CUDA error: device-side assert triggered

Hello all, I was wondering if anyone was able to solve the following error. I’m still reading about it on the forums but I’m not understanding what the error is. I’ve tried significantly reducing my data size and using different measures for accuracy.

CUDA error: device-side assert triggered

Update: Switched to CPU to get a more accurate stack trace by doing defaults.device = ‘cpu’ . Updated commit.
Update2: Added some of the print statements I’m using to debug what’s wrong. Getting a better idea!
Update3: Met with a mentor and she pointed out that there was no association with codes.txt in the sample notebook. In the original Camvid dataset there are RGB values associated with each class. However, this is not true in the dataset pulled with the fastai notebook. This was confirmed after I cloned and tried to run the sample notebook from Github. It produced the same error I was getting. Going to try setting up those associations again.

1 Like

Have you verified that your labels are properly indexed, as outlined in the error message at the bottom?

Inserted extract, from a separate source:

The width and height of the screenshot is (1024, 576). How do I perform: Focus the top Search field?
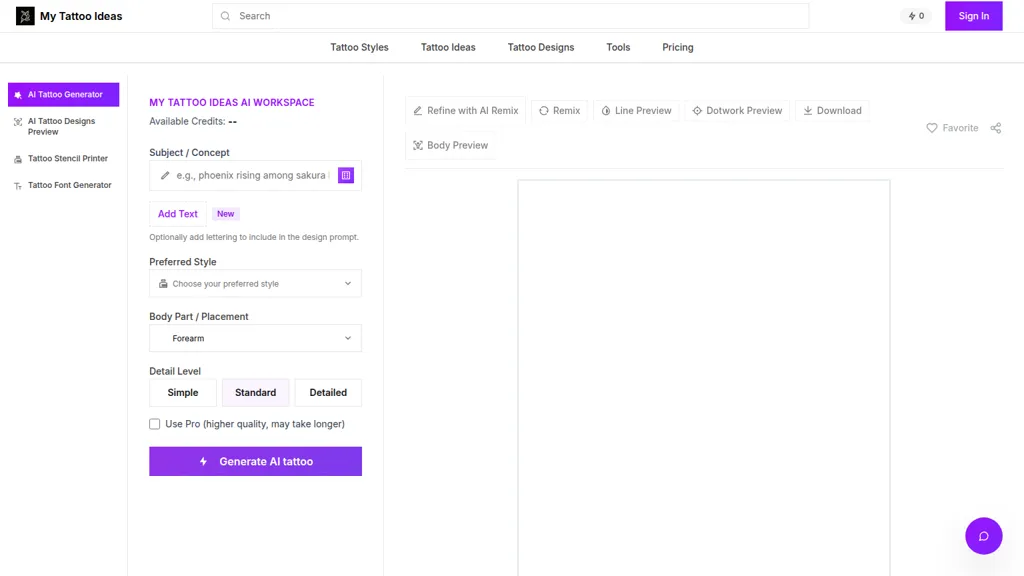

Just confirming if you mean the masked images (as those are called labels in the notebook) or the actual labels of the items.

I suspect the former because I tried printing this and it’s not subscriptable:

Edit: Updated with new commit going through debugging.

The former. I suspect your error is in your get_y_fn, but I’m not quite sure how to fix it - I’d need to debug it more closely. I can look further tomorrow.

1 Like

That would be much appreciated!

Met with one of my data science mentors yesterday and she pointed out some very critical things. Talked about in Update3

Have you looked here

Any updates?

Hi,

Can anyone please have a look at my notebook and advise on how to resolve this error?
Im trying to do image segmentation on the ADE20k dataset and using even a small dataset of 450 images throws the cuda : device side assert error

What happens if you execute:

import torch as pt
mask_values = pt.unique(mask.data)

and compare the length of

mask_values

to

codes

?

My assumption is that there is a mismatch between the pixels values and the codes. If that doesn’t help, can you please replace 400 in the following line with src_size:

data = (il.transform(get_transforms(), tfm_y=True,size=400)
        .databunch(bs=2)
        .normalize(imagenet_stats))